Directions for this task: Return only what runs from the line containing "The height and width of the screenshot is (800, 406)." through the last line of the entries below, exactly, omitting pictures.

Collected data:
⟨
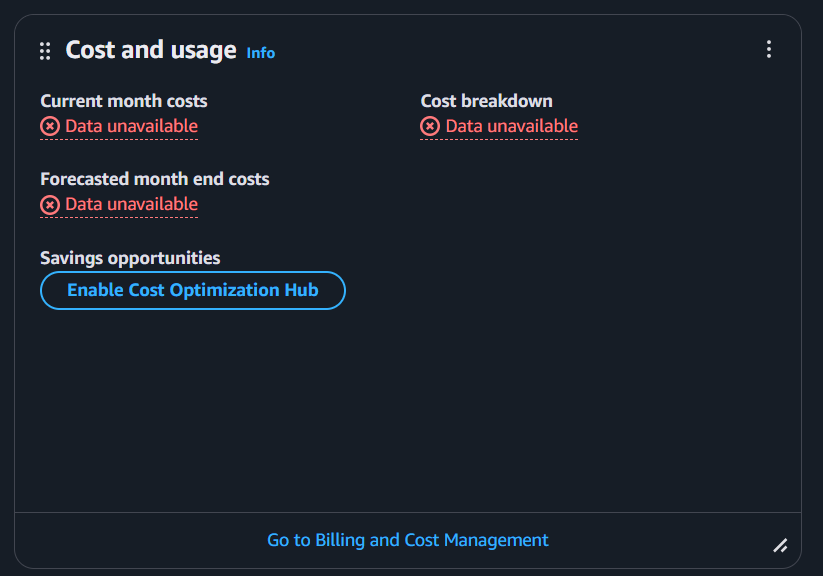Select the Cost breakdown heading
This screenshot has width=823, height=576.
486,101
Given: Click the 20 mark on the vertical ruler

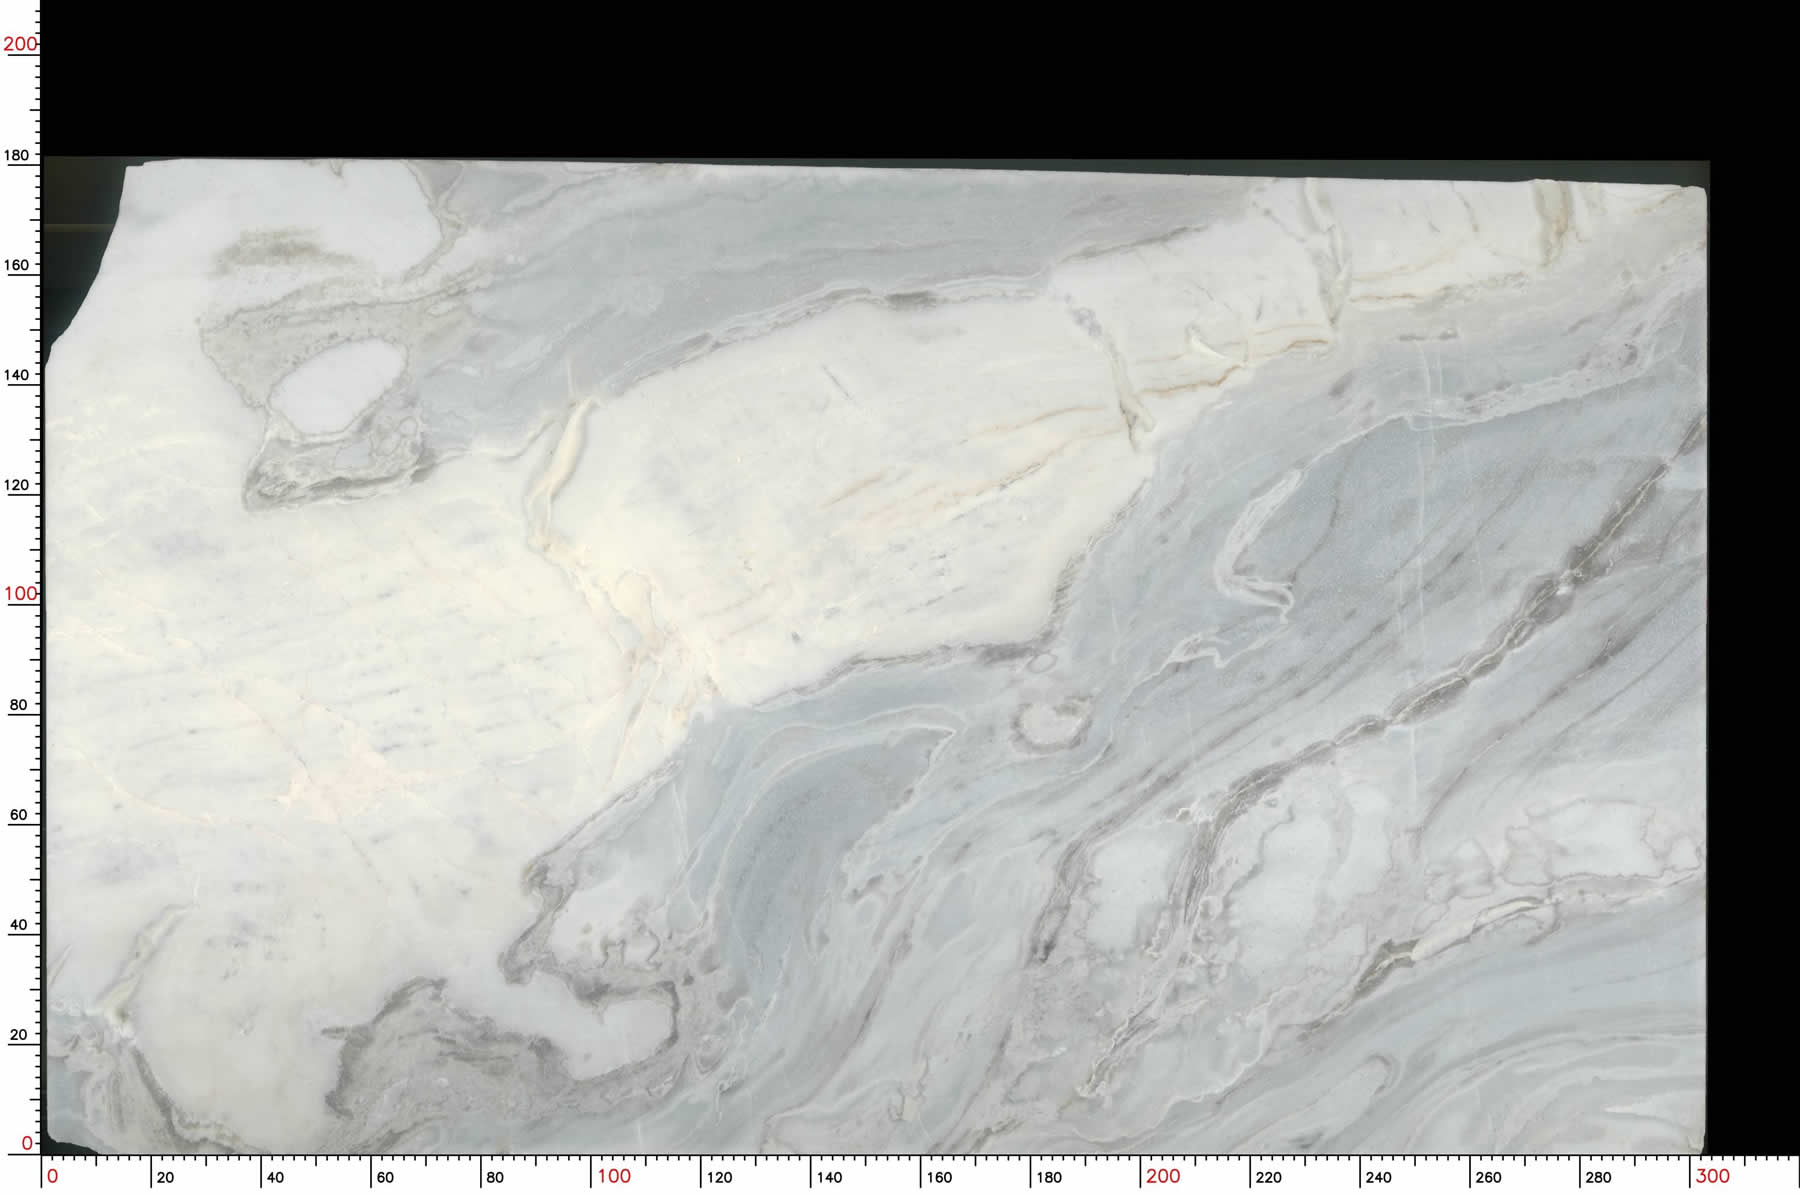Looking at the screenshot, I should (18, 1035).
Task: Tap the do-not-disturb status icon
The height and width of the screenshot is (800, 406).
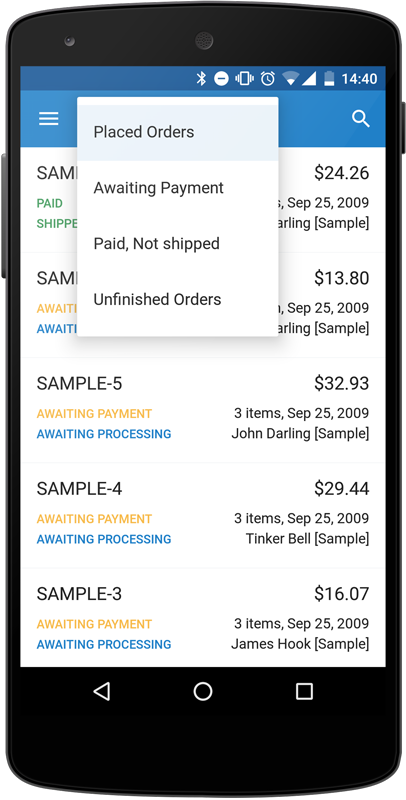Action: [x=221, y=79]
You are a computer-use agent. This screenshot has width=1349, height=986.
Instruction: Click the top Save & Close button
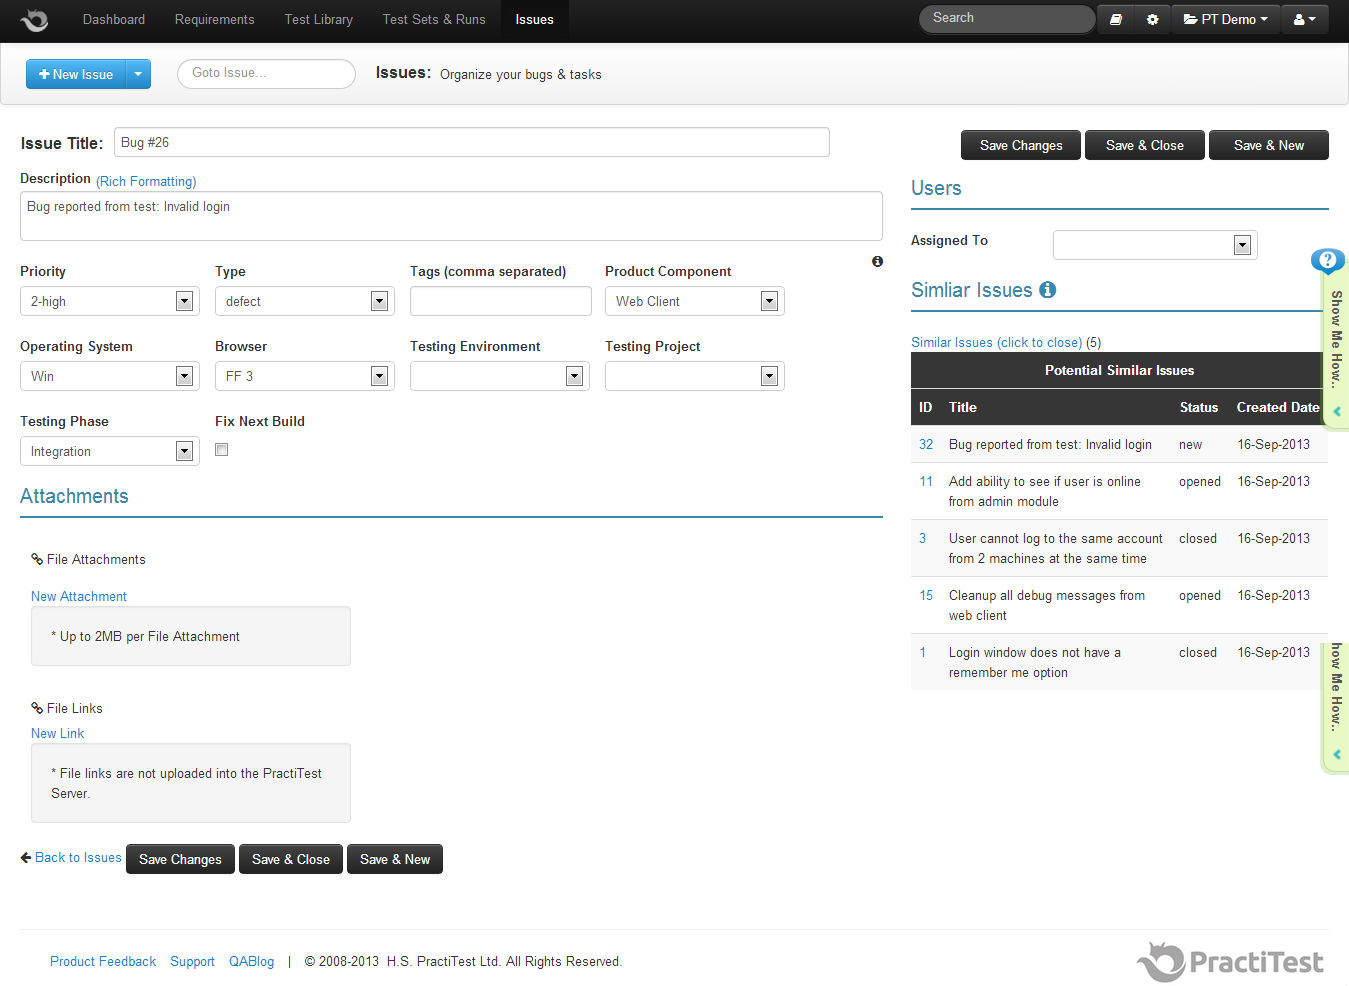1144,145
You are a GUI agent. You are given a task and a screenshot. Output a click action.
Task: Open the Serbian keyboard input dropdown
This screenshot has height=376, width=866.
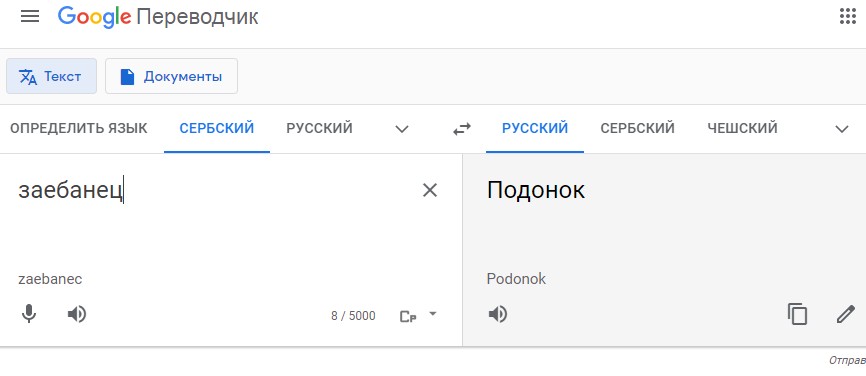pos(418,316)
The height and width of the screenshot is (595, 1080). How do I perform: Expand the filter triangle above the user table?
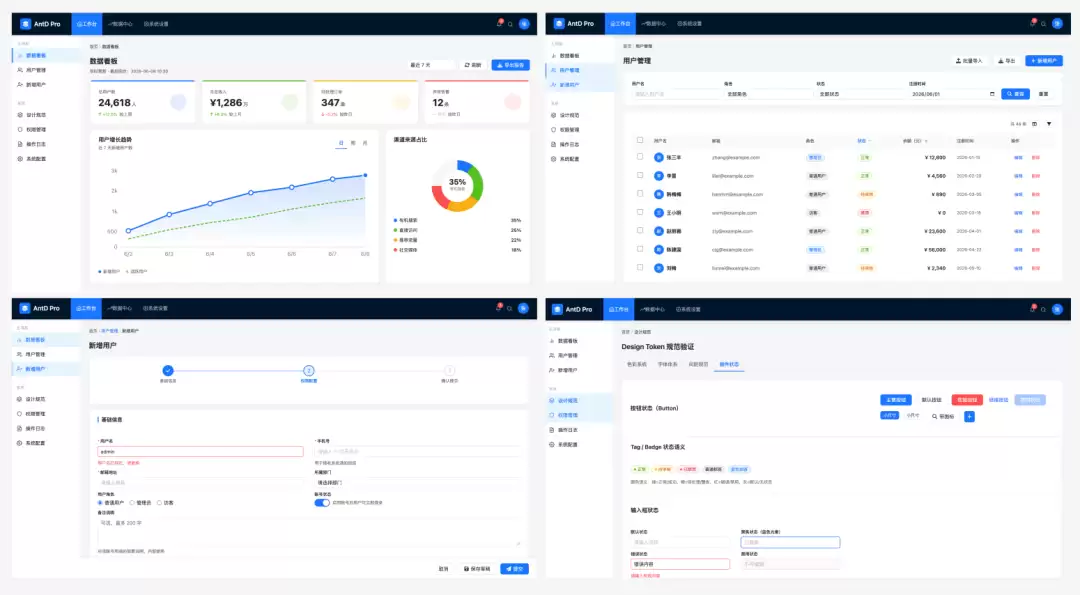(1049, 124)
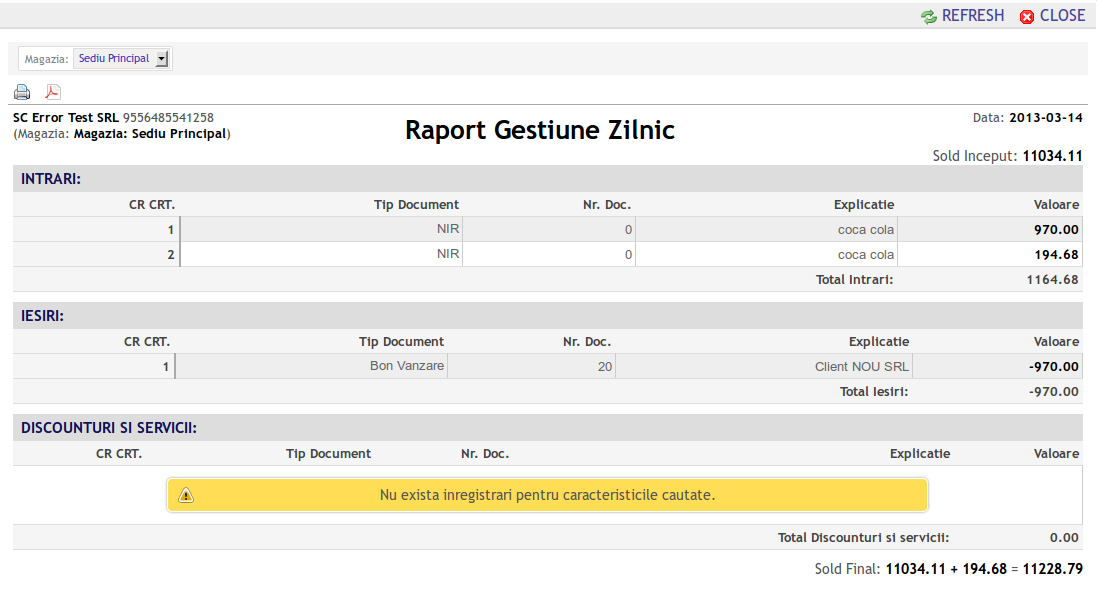Open the Magazia dropdown
The image size is (1097, 608).
pos(120,58)
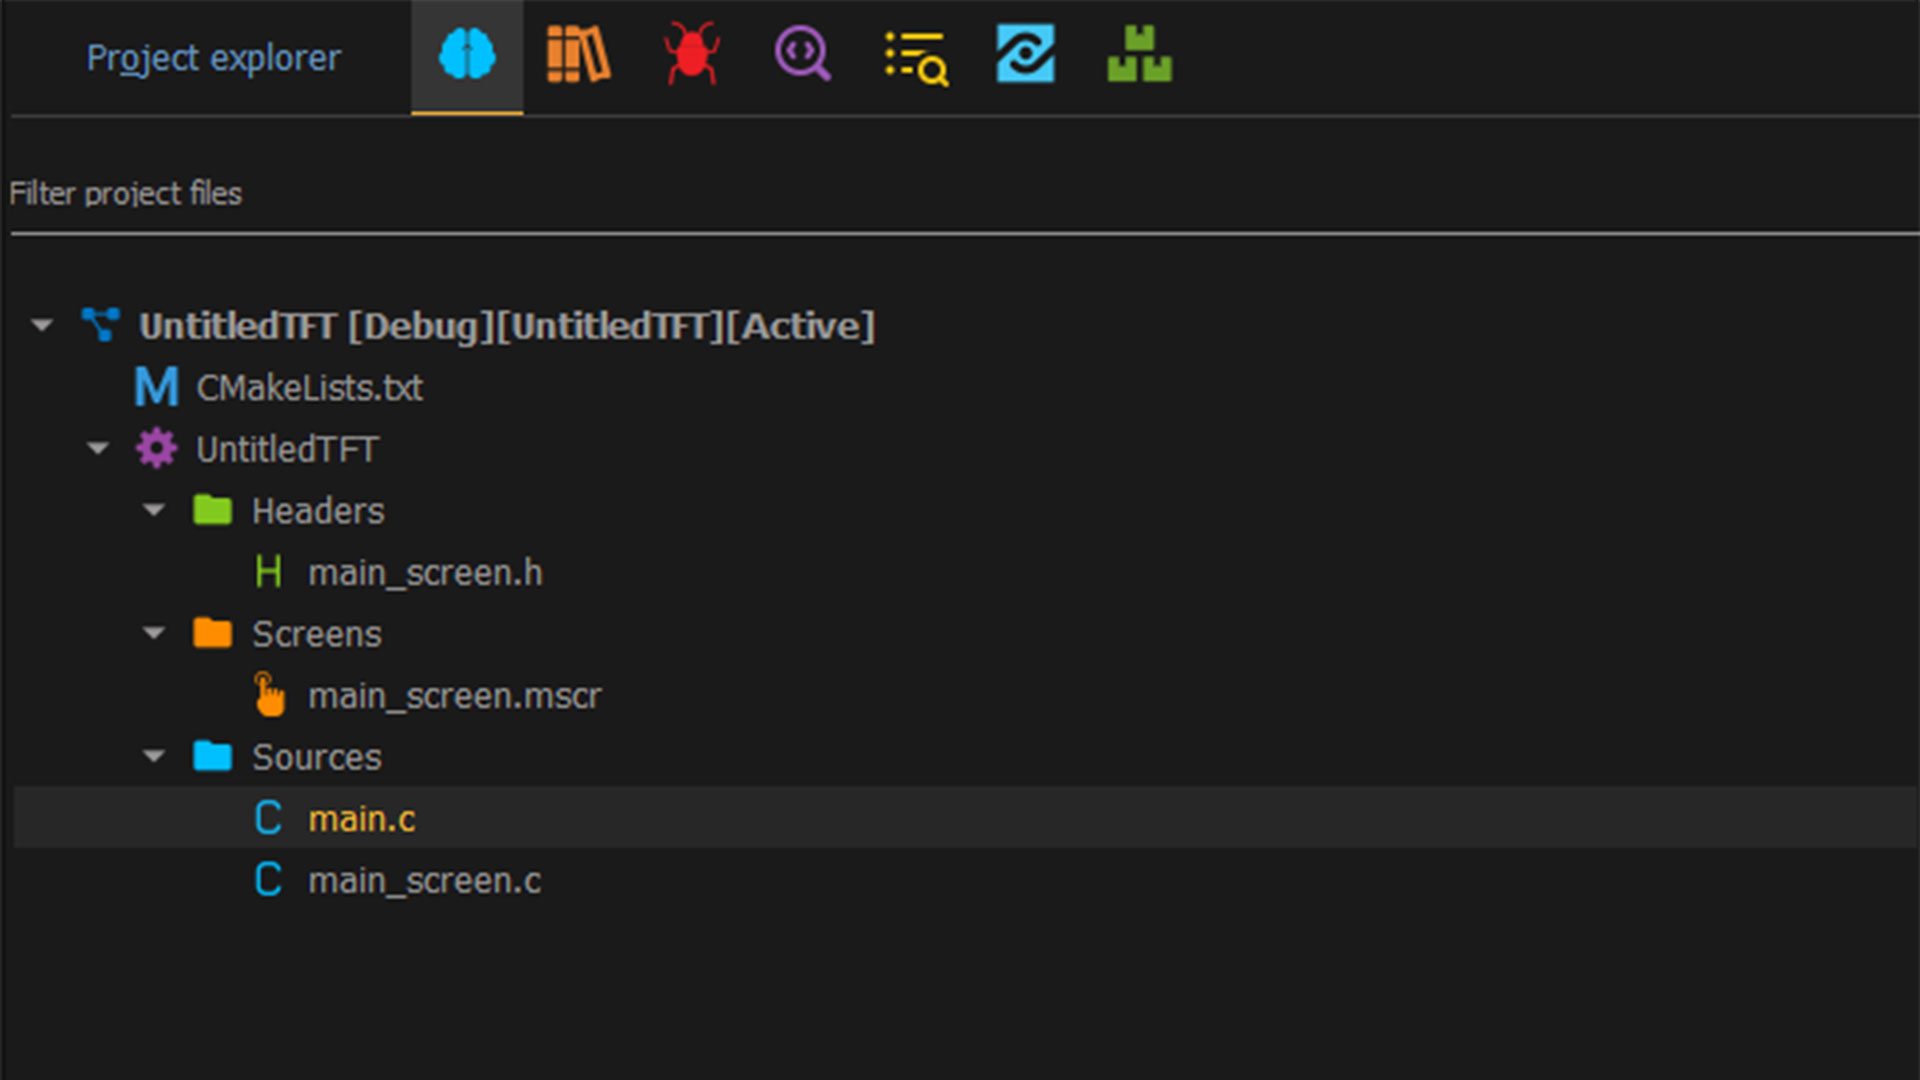Open the library/bookshelf panel

pos(576,55)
⟩
Response below:
The height and width of the screenshot is (800, 406).
Action: [x=221, y=79]
You are a computer-use agent. This screenshot has width=1349, height=986.
Instruction: Click the top Save & Close button
1144,145
You are a GUI agent. You are given a task and a screenshot. Output a click action.
Task: Open the Serbian keyboard input dropdown
This screenshot has height=376, width=866.
pos(418,316)
The height and width of the screenshot is (595, 1080). How do I perform: Expand the filter triangle above the user table?
(1049, 124)
Open the Magazia dropdown
The image size is (1097, 608).
pos(120,58)
Open the library/bookshelf panel

pos(576,55)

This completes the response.